Change is hard. But change is easier when you feel aligned with others. There are so many people, famous and not, speaking up and asking for change. I purposefully did not use the word demand. Demand is a divisive term. Demanding means you have no wiggle wrong for anything different than what you desire to see change. When you use divisive language, you do the opposite of creating alignment. This is not the time to look for trouble, this is the time to look for people, places, and things that support what you support, believe in what you believe, and want to fight for the things you want to fight for.  

People from all walks of life are just plain emotional. That’s good and bad. Emotions are running so high right now. It’s a good thing. The emotions mean we are feeling something. This heightened feeling of watching the peaceful protesters makes many of us feel prideful. I know I do. I feel like people are finally “getting it.” People are realizing that not saying something is saying something. Being silent is hurtful. It’s damaging. It’s mean, and it’s unacceptable. It is our responsibility to stand up, say something, and to be heard. We need to realize we are our brother’s keeper. We should be held accountable for walking in our truth and challenging those around us to do the same.

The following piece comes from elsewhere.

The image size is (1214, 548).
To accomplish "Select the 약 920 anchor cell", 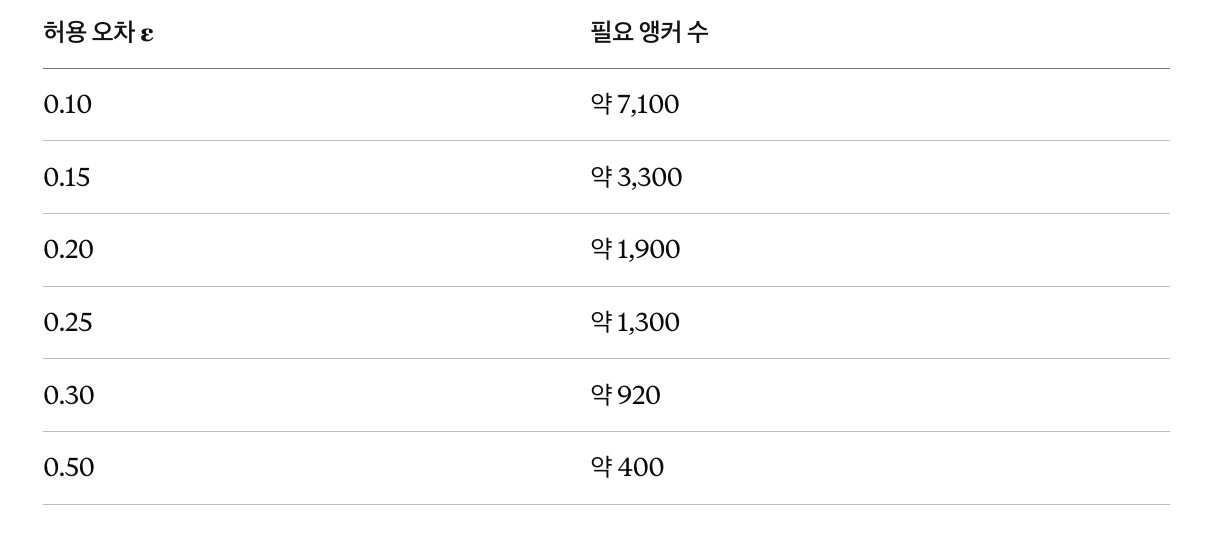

It is perfectly normal to see things differently. It’s as if we have taken off our rose-colored glasses and stopped thinking under our breath, “racism, police brutality, and gender inequality doesn’t impact me.” Because we finally realized impacting one of us impacts all of us. We are finally able not to silence that voice that should be a conversation starter. We are in this together. We can’t allow divisive chatter to cause us to become unfocused in our attempts at unity. We have to have unity from here on out. We need to make sure we don’t let up. Giving up is not an option. 

There are times when you don’t know what to do; you do nothing. You remain still and wait for the answers to come to you. This is not one of those times.